6 minutos de leitura

Por Luana Campos (ECOA)

Às margens do rio Correntes, entre os municípios de Sonora (MS) e Itiquira (MT), (r)existe uma comunidade chamada de Porto dos Bispos. Essencialmente formada por pescadores, a comunidade tradicional desenvolveu seus modos de vida, seus conhecimentos e suas atividades econômicas baseadas no rio. Uma dinâmica que atravessou gerações em harmonia com o ambiente, garantindo a continuidade e abundância do Correntes.

Desde 2004, no entanto, a comunidade tem padecido com o rastro de destruição causado pela instalação da usina hidrelétrica (UHE) Ponte de Pedra na região, que trouxeram impactos ambientais, econômicos e sociais negativos em efeito cascata.

O rio morreu

Relato do pescador, Sérgio Pereira, é comum em comunidades atingidas por barragens no Pantanal.

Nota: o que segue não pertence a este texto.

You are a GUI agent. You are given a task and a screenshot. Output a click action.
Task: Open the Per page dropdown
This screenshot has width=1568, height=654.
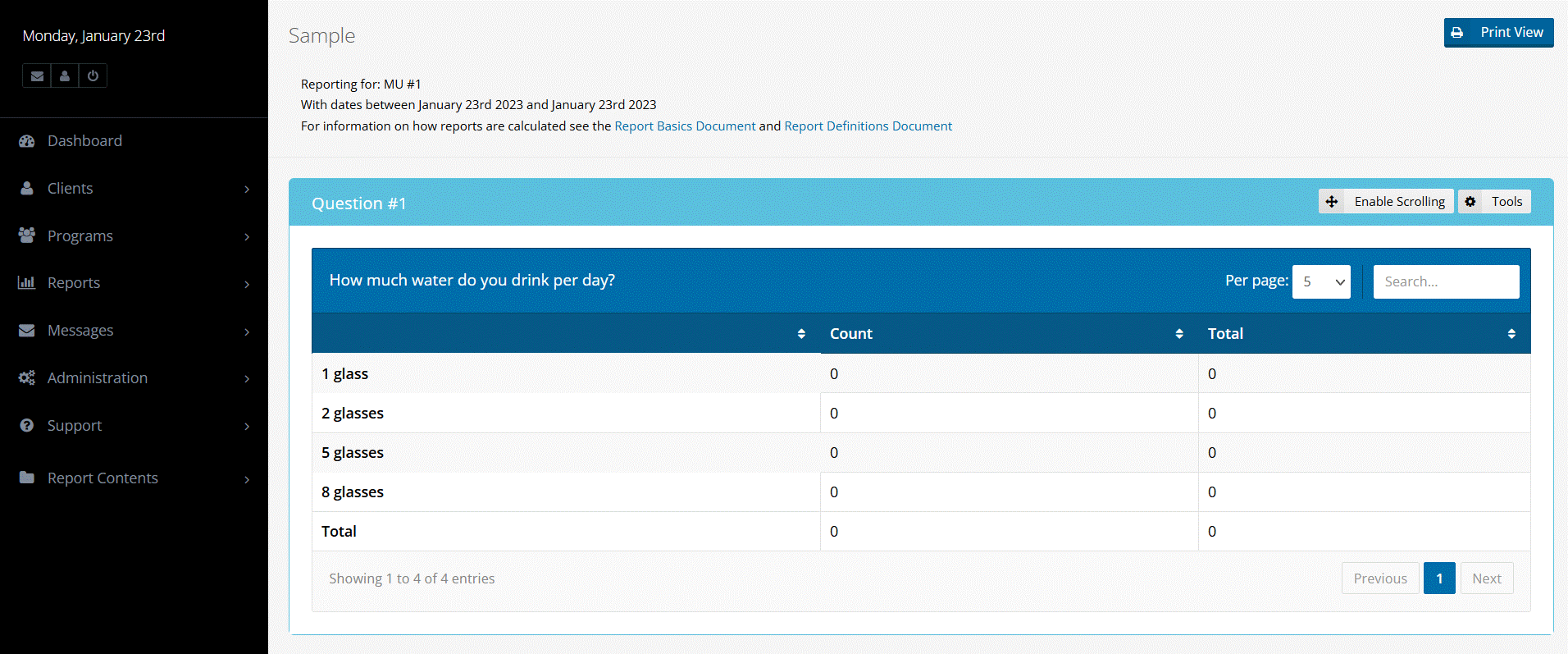click(1321, 282)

O sobe e desce contínuo das águas do rio Correntes, causado pela abertura e fechamento das comportas da UHE Ponte de Pedra, afastou os peixes da região. Pelo mesmo motivo, o rio deixou de ser navegável. Se o barco desce o rio, é grande a possibilidade de ficar encalhado. E soma-se a esse fator o sério risco de acidentes, pois a descida brusca da água pode fazer com que o barco se choque contra pedras, colocando em perigo a própria vida de pescadores e turistas.

Sem peixe. Sem navegação. O turismo na região definhou e os moradores de Porto dos Bispos – que viviam da venda de pescado, trabalhavam como piloteiros, eram proprietários de barcos e/ou pequenas pousadas – passaram a viver em condições de miséria. Para se ter noção 70% das pousadas foram fechadas.

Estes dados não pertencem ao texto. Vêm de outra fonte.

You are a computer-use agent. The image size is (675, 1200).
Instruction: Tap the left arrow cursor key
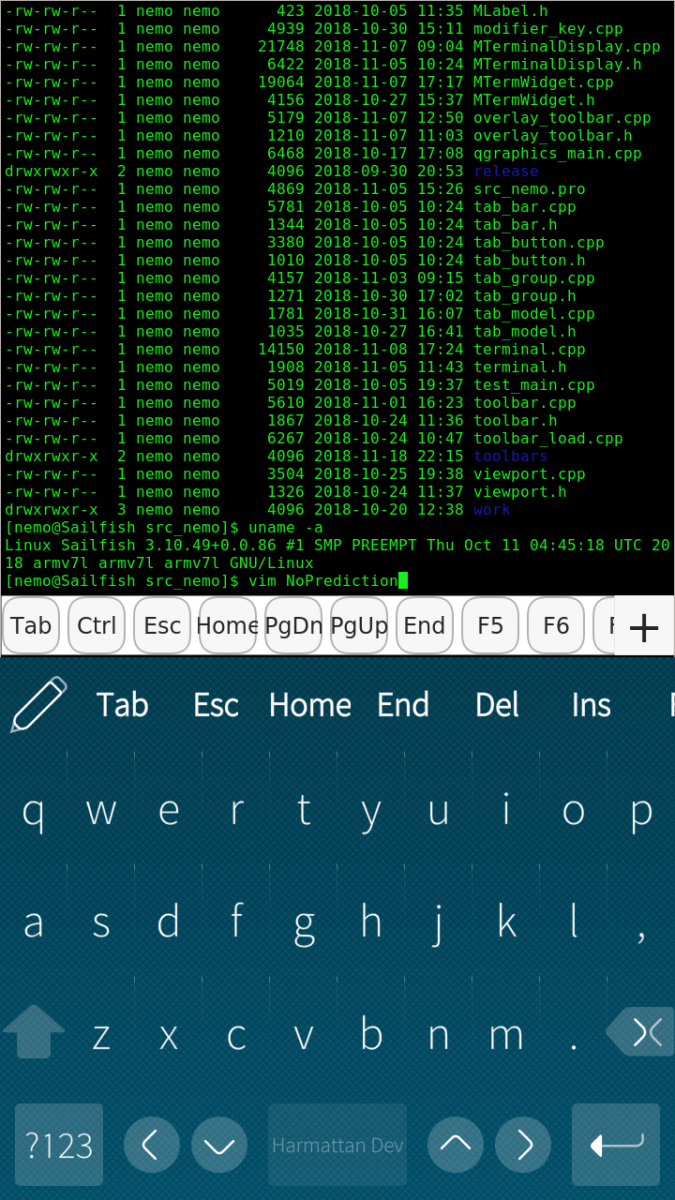[152, 1144]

Abandonadas pelo poder público e privado, e sem a possibilidade de se manter, a maioria das pessoas – que só sabem viver do rio – acaba migrando para as cidades. Sem preparo para outras atividades elas não são absorvidas pelo mercado de trabalho e acabam nas periferias, aumentando o número de marginalizados.

(Re)Existência

Há cerca de 10 anos, a ECOA acompanha a situação que ocorre na comunidade, auxiliando as famílias a localizarem seus direitos e buscando alternativas para geração de renda sustentável – que garantam não apenas sua permanência no território, mas respeitem seu ritmo de vida e mantenham sua ligação com o rio e com a pesca.

Moradores aprenderam todo o processo de criação de alevinos. Foto: André Restel (ECOA)

Com aporte do Fundo Socioambiental CASA, a ECOA, em sintonia com os anseios das famílias atingidas pela barragem, tem fomentado a piscicultura na região. Com o início do projeto, tanques cavados anteriormente pelos moradores – em uma tentativa frustrada pela falta de aparato e suporte técnico adequados – foram corrigidos, e os primeiros alevinos e a ração para todo o ciclo produtivo foram comprados.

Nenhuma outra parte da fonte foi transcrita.